> **TASK TO COMPLETE**:
Using the listing below, print the line containing "The height and", the line containing "the crunchbase.com domain", and each line between them, exactly and nothing else. Pictures stay out of the print.

> **RECORDS SUPPLIED**:
━━━

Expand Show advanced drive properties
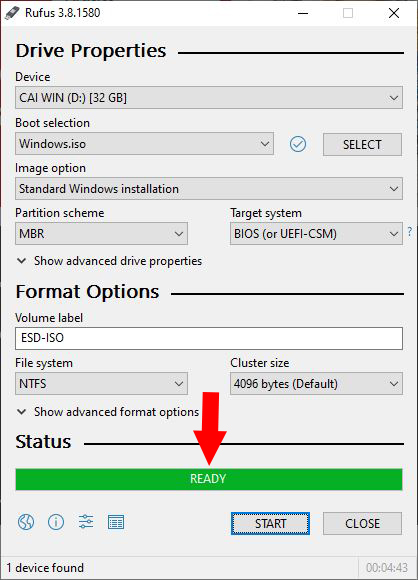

━━━

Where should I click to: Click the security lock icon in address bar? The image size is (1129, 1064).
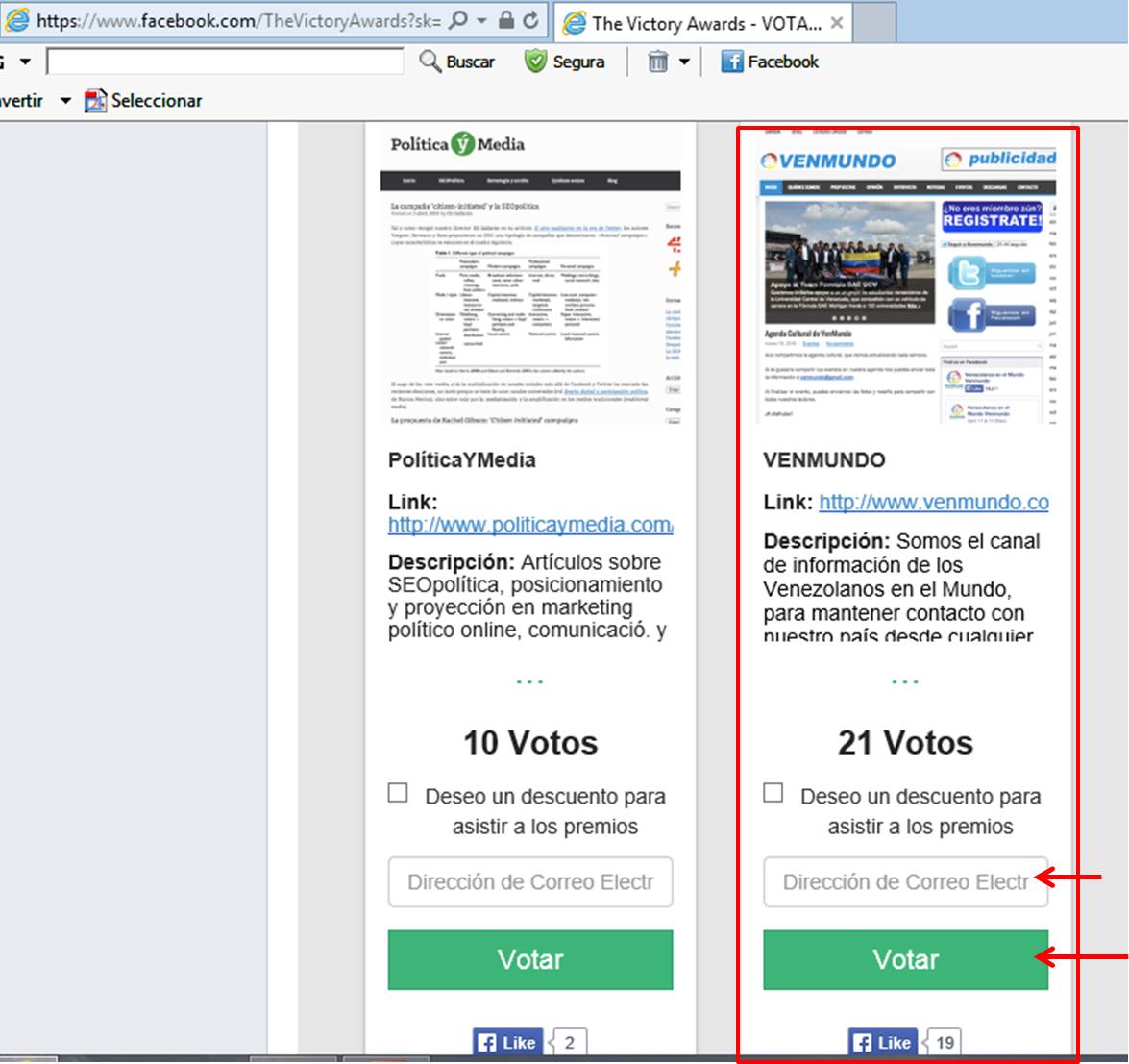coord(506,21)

━━━

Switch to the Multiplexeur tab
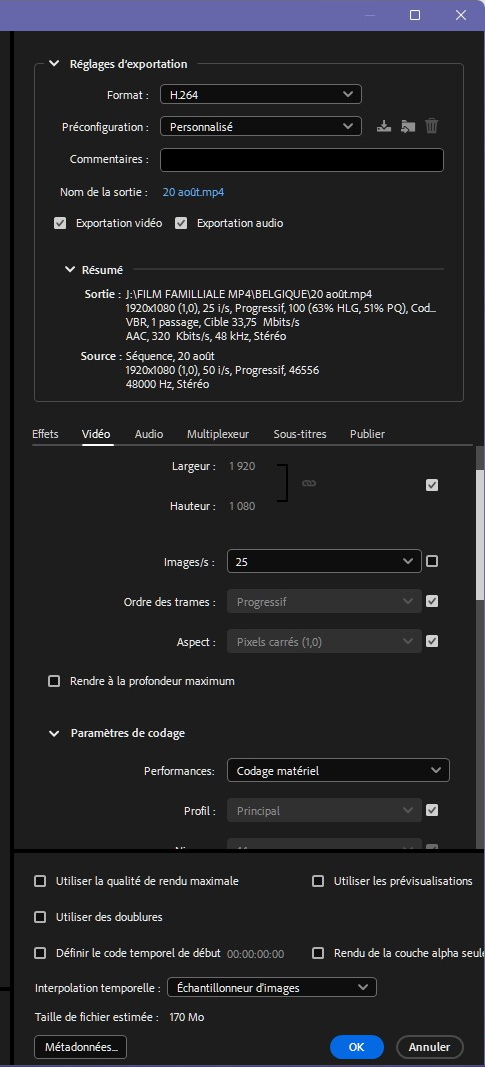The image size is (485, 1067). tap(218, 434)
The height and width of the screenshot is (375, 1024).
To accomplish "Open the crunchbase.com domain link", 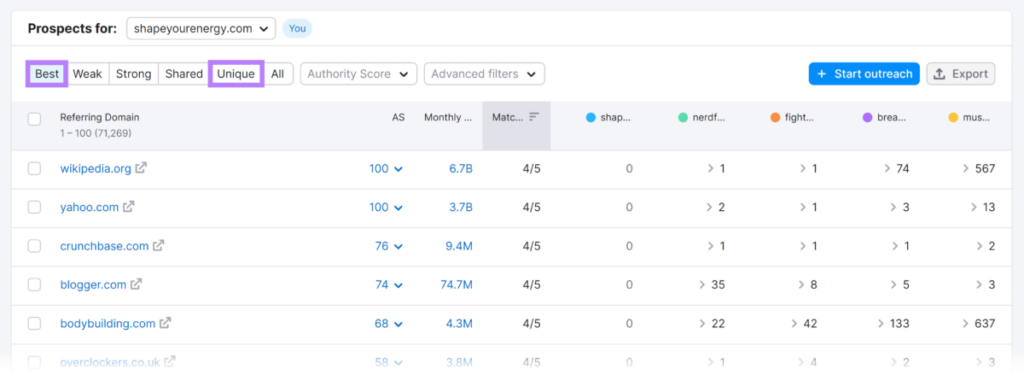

━━━

> **SOLVED EXERCISE**:
The height and width of the screenshot is (375, 1024).
To accomplish "Open the crunchbase.com domain link", 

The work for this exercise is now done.